Task brief —
A single stretch of the material below is to be transcribed exactly, starting at the line with "Viewport: 1200px width, 734px height." and ending after the line with "Select the Pages tab".

*** Data excerpts ***

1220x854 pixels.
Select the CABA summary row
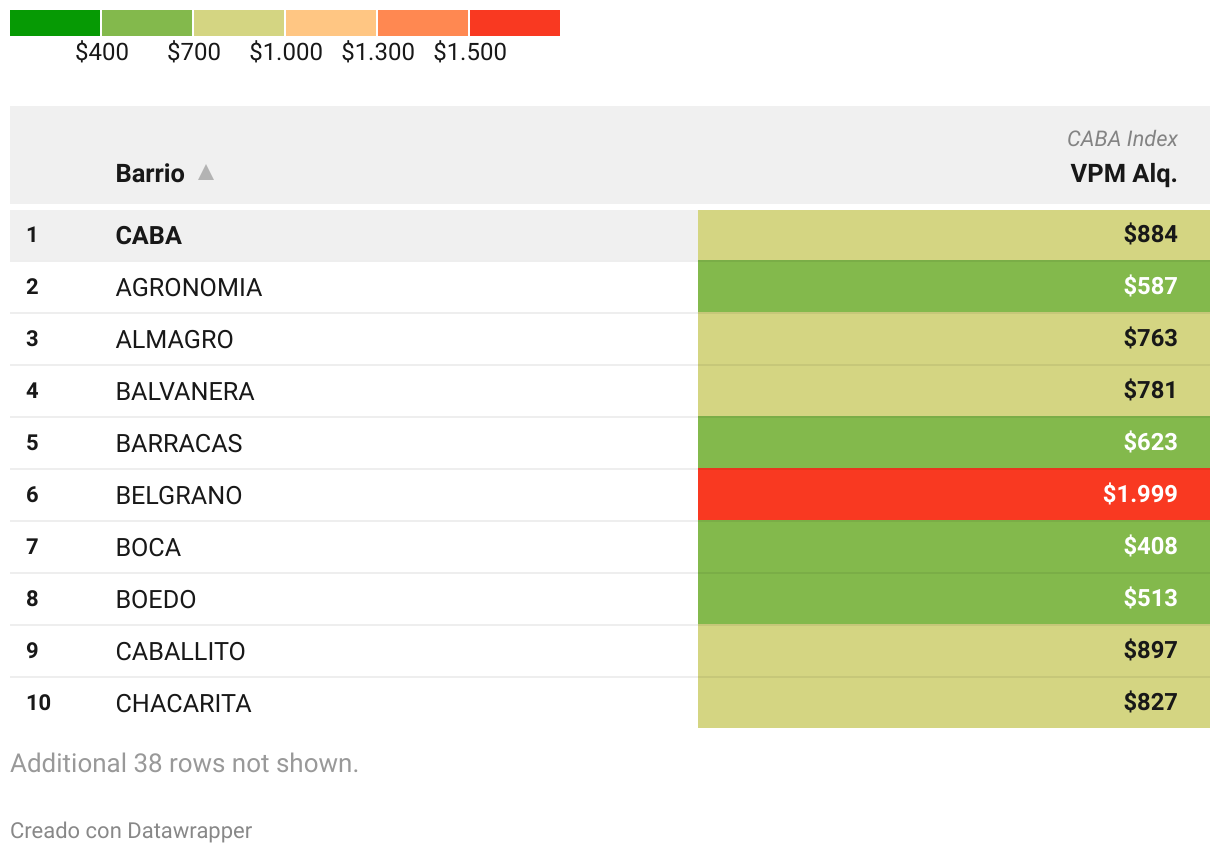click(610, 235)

*** End of Data excerpts ***
*** Data excerpts ***

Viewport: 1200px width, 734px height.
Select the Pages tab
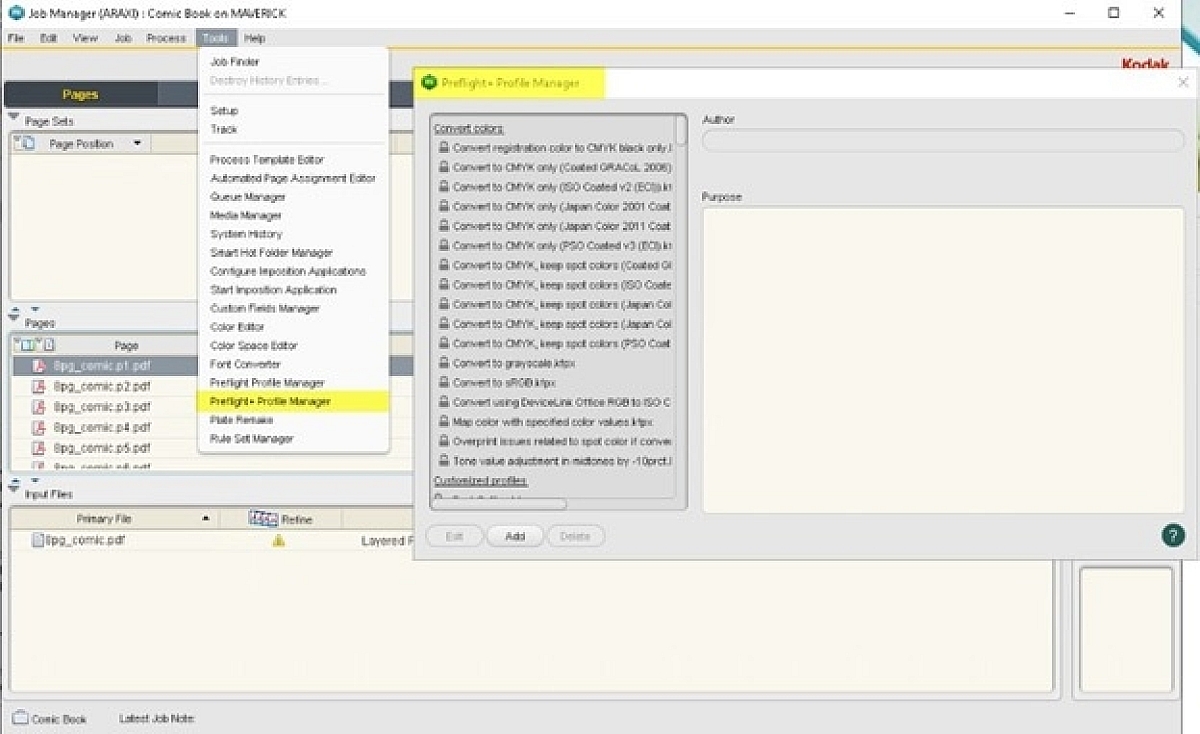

*** End of Data excerpts ***

Exercise answer —
Viewport: 1200px width, 734px height.
Select the Pages tab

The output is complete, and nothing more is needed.